◆ Brief
In one to three sentences, explain why Justice Coghlin ruled that Brian Shivers should be released, based on the article about his bail.

◆ Text passage
Shivers bailed from Maghaberry ‘death sentence’
Shivers bailed from Maghaberry ‘death sentence’

Brian Shivers, who suffers from cystic fibrosis, was granted bail on Friday after a judge heard prison authorities had failed to provide essential medical treatment for him.

Justice Coghlin ruled that Brian Shivers should be released because he could not be assured the proper medical safeguards were in place within Maghaberry jail.

Maghaberry governor Alan Longwell and his deputy, Steve Davis, were removed from their posts amid a continuing scandal over the treatment of prisoners inside the jail.

Despite Mr Shivers having been refused bail last month, his legal team returned to the High Court following serious failures in prison management of his condition which led to him being admitted to Belfast City Hospital with a worsening lung complaint on August 31.

Orlando Pownall QC, defending, pointed out that at various stages Shivers had been denied antibiotics and two other forms of medication.

Mr Shivers’s already reduced lung capacity was said to have dropped by a fifth to 40 per cent.

“If it goes down to 30 per cent he will require a lung transplant and the prognosis in those circumstances - he will forgive me for mentioning in his presence - is very poor,” the barrister said.

Mr Pownall said his client had lost around 8kg since being remanded in July.

He said it was “absurd” to suggest Shivers had failed to alert authorities to the absence of antibiotics which had “hitherto kept him alive”.

◆ Data extracts
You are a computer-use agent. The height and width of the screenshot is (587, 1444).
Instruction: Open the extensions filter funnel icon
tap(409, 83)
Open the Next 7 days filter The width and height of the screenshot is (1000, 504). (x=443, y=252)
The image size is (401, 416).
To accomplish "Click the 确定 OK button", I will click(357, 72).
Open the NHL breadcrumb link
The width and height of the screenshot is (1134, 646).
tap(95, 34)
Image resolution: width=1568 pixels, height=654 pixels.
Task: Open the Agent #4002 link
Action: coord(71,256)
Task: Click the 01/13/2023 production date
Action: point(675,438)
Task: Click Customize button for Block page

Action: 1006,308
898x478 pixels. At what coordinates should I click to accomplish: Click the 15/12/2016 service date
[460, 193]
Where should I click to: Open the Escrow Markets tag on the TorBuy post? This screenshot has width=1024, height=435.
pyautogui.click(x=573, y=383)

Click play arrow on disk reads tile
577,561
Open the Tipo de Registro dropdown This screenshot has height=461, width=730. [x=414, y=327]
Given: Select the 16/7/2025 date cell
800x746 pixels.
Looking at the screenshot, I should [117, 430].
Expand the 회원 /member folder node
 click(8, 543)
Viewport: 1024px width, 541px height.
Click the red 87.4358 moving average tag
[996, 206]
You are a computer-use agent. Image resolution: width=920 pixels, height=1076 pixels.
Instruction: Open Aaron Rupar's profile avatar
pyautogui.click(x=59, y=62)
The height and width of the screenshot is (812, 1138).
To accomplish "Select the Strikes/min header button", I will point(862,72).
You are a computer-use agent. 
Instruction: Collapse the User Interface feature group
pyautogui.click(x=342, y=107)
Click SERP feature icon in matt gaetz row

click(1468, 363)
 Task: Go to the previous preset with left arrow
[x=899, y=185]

◆ Response to this exercise
Justice Coghlin ruled that Brian Shivers, who has cystic fibrosis, should be released because he could not be assured that proper medical safeguards were in place within Maghaberry jail. The judge had heard that prison authorities failed to provide essential medical treatment for him.